> **REQUIREMENT**
All lines from the first one in the listing below to the one holding "বিনোদন (18, 60)", inclusive, are to be copied exactly.

> **EXERCISE INPUT**
▬▬▬▬▬▬▬▬▬▬
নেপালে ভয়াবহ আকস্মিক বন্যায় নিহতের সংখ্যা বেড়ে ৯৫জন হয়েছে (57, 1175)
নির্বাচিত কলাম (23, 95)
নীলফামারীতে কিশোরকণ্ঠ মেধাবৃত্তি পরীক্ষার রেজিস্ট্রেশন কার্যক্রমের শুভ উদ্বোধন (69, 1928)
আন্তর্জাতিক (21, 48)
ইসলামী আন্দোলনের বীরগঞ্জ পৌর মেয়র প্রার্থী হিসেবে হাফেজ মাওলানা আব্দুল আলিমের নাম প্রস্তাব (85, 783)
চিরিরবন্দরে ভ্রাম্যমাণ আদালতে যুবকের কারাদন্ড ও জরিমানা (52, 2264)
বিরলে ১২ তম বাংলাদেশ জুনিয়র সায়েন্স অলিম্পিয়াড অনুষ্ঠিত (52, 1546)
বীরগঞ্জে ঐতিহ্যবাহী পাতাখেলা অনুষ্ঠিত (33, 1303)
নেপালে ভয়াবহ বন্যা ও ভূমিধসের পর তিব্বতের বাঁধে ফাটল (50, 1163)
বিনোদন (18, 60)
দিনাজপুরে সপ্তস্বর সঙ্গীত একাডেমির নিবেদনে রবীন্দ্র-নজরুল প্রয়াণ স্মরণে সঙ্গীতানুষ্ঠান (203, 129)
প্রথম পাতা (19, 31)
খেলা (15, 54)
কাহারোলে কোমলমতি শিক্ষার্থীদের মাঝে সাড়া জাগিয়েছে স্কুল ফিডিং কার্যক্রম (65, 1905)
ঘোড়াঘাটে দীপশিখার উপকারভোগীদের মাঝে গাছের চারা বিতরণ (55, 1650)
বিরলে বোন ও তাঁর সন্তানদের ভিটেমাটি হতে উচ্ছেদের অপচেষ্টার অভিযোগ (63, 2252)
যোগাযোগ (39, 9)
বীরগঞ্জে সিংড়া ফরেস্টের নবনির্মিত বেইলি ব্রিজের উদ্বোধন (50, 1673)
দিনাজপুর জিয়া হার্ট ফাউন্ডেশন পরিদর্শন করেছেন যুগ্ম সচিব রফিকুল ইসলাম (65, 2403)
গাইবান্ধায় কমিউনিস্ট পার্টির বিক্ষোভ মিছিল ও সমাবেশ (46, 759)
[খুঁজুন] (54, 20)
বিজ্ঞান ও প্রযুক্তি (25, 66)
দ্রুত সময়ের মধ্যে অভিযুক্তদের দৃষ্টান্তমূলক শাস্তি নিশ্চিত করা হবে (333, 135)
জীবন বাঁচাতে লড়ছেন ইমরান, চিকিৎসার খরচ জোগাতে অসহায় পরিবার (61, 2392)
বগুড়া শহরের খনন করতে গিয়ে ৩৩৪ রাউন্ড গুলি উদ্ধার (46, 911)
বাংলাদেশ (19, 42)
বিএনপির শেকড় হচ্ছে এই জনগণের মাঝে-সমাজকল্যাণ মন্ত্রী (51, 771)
▬▬▬▬▬▬▬▬▬▬
> **WRITTEN RESPONSE**
নেপালে ভয়াবহ আকস্মিক বন্যায় নিহতের সংখ্যা বেড়ে ৯৫জন হয়েছে (57, 1175)
নির্বাচিত কলাম (23, 95)
নীলফামারীতে কিশোরকণ্ঠ মেধাবৃত্তি পরীক্ষার রেজিস্ট্রেশন কার্যক্রমের শুভ উদ্বোধন (69, 1928)
আন্তর্জাতিক (21, 48)
ইসলামী আন্দোলনের বীরগঞ্জ পৌর মেয়র প্রার্থী হিসেবে হাফেজ মাওলানা আব্দুল আলিমের নাম প্রস্তাব (85, 783)
চিরিরবন্দরে ভ্রাম্যমাণ আদালতে যুবকের কারাদন্ড ও জরিমানা (52, 2264)
বিরলে ১২ তম বাংলাদেশ জুনিয়র সায়েন্স অলিম্পিয়াড অনুষ্ঠিত (52, 1546)
বীরগঞ্জে ঐতিহ্যবাহী পাতাখেলা অনুষ্ঠিত (33, 1303)
নেপালে ভয়াবহ বন্যা ও ভূমিধসের পর তিব্বতের বাঁধে ফাটল (50, 1163)
বিনোদন (18, 60)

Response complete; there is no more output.